_SUPPLIED PASSAGE_
━━━━━━━━
Continuous monitoring provides early warning to enable automatic plant shutdown in the case of non-conformity, preventing non-compliant water from being delivered to consumers. Equipment damage can also be prevented with online monitoring and alarm points for immediate shutdown.
In association with continuous plant monitoring, regular samples need to be taken by an independent laboratory to verify and confirm operational conditions. This is required for both feedwater and product water to ensure that all indicators remain compliant, and to monitor changes in the feedwater. This may warrant changes to plant equipment or conditions to ensure that the plant can continue to treat the feedwater.
A water treatment plant is designed for a specific feedwater and can accommodate limited changes in quality. A lack of feedwater quality monitoring may result in non-compliant final water or damage to plant equipment.
In addition to continuous monitoring, regular preventative maintenance is of utmost importance. The instrumentation requires cleaning and calibration to ensure accurate measurements. Treatment technologies, such as ultrafiltration membranes and reverse osmosis membranes, also require periodic cleaning. Failure to do so will result in the malfunctioning of the membrane, rendering the plant ineffective in removing unwanted constituents.
Mechanical equipment, such as valves and pumps, must be inspected on a routine maintenance schedule. During pump maintenance early warning signs of worn bearings, worn seals or condensation damage to motors must be identified, so that replacement units can be arranged in advance. If a pump breaks down and spare parts are not readily available, the plant may be inoperative for an extended period, resulting in no water being produced.
━━━━━━━━
_PROBLEMS TO SOLVE_
a – Retype the part of the water treatment passage starting at "In addition to" and ending at "water being produced.".
b – Answer these questions about the water treatment passage:
(i) Who should take the regular samples that verify and confirm operational conditions?
(ii) Which two kinds of membranes are named as needing periodic cleaning?
(iii) What early warning signs must be identified during pump maintenance?
c – Write what follows the last sentence of the water treatment passage.

Dataset records:
━━━━━━━━
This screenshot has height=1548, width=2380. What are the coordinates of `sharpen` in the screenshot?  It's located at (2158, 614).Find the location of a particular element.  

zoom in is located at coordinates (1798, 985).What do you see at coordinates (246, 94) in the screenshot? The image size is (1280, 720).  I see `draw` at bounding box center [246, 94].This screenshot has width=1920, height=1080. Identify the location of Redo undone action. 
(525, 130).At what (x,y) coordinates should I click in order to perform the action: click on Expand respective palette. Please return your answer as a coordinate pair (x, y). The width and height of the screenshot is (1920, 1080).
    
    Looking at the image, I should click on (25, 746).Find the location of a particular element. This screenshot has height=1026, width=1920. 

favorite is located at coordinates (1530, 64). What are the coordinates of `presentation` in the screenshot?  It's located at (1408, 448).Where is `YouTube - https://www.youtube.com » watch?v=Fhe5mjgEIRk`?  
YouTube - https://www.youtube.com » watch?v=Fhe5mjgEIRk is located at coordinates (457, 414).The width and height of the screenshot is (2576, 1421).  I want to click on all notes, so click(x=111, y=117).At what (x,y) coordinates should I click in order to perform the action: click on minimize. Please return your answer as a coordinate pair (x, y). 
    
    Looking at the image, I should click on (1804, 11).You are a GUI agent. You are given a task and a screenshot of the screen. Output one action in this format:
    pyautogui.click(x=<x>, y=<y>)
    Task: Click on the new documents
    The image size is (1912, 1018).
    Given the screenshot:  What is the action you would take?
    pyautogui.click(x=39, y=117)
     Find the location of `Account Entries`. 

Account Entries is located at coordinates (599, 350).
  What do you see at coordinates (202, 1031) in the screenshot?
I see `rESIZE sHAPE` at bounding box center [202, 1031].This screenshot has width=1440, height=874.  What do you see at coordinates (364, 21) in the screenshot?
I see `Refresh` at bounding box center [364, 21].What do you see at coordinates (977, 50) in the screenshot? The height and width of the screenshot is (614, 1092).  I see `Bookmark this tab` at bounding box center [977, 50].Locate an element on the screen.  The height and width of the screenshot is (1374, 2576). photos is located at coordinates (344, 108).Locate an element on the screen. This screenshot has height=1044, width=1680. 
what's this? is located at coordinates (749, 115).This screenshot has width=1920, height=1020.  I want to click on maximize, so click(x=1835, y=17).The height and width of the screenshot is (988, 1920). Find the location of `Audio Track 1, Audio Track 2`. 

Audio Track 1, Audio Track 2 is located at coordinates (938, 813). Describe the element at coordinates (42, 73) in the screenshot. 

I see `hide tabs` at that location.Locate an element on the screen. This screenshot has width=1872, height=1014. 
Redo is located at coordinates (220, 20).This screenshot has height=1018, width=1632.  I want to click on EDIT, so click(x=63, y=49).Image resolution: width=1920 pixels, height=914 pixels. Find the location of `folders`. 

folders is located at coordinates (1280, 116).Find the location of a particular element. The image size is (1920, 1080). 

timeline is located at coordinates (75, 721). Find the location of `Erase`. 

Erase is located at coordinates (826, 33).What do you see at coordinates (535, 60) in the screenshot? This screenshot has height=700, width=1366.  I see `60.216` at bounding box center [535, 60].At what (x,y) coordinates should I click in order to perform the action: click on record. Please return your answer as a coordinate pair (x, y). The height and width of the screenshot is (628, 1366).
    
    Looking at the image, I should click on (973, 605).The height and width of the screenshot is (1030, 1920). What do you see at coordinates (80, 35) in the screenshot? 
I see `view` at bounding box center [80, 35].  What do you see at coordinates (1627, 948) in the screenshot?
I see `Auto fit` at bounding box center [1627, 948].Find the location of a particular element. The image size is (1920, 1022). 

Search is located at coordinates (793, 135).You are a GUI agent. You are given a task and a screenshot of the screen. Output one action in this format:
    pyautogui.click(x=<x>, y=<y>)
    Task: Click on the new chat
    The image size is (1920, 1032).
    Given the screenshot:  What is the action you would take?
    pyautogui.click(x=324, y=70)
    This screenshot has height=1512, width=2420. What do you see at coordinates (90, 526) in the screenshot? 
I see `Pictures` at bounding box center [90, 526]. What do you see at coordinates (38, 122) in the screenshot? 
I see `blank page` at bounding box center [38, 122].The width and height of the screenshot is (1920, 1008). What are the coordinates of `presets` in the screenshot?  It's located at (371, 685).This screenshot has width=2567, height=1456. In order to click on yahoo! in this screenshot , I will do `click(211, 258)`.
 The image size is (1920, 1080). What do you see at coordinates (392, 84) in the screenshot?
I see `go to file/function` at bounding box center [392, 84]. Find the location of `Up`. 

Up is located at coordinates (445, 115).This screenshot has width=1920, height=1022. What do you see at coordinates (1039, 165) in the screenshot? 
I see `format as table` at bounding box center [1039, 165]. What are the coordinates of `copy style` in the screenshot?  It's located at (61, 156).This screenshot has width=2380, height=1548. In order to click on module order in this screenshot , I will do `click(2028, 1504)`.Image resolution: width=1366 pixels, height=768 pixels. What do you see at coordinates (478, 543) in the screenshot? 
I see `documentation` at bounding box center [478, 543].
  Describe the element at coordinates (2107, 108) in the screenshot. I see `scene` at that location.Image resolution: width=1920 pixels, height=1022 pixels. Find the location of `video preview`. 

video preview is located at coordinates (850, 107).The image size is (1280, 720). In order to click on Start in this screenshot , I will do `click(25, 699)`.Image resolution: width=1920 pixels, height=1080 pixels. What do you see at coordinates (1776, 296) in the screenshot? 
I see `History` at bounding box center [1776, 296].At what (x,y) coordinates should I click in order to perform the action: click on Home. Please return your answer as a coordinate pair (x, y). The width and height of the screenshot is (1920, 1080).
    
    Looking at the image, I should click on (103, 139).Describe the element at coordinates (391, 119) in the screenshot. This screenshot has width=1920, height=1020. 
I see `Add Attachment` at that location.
━━━━━━━━
_TASK ANSWERS_
a –
In addition to continuous monitoring, regular preventative maintenance is of utmost importance. The instrumentation requires cleaning and calibration to ensure accurate measurements. Treatment technologies, such as ultrafiltration membranes and reverse osmosis membranes, also require periodic cleaning. Failure to do so will result in the malfunctioning of the membrane, rendering the plant ineffective in removing unwanted constituents.
Mechanical equipment, such as valves and pumps, must be inspected on a routine maintenance schedule. During pump maintenance early warning signs of worn bearings, worn seals or condensation damage to motors must be identified, so that replacement units can be arranged in advance. If a pump breaks down and spare parts are not readily available, the plant may be inoperative for an extended period, resulting in no water being produced.

b –
(i) An independent laboratory.
(ii) Ultrafiltration membranes and reverse osmosis membranes.
(iii) Worn bearings, worn seals, or condensation damage to motors.

c –
Advanced technologies, like membrane based plants, require a specialist operator for the continuous monitoring and maintenance schedules. Many times, new technologies get a ‘bad rap’ as a result of incorrect operation and maintenance by inexperienced staff.
“QFS endeavours to impart as much knowledge to the operators during handover and training to ensure correct operation,” says Herman Smit, managing director, Quality Filtration Systems (QFS). “We’re also available to support clients in the operation and maintenance of the plants through a service level agreement, customised to their requirements.
“As the applications for advanced technologies increase in a water-scarce country like South Africa, so should our skill level improve to correctly operate and maintain plants that will ensure our water security in the future,” he concludes.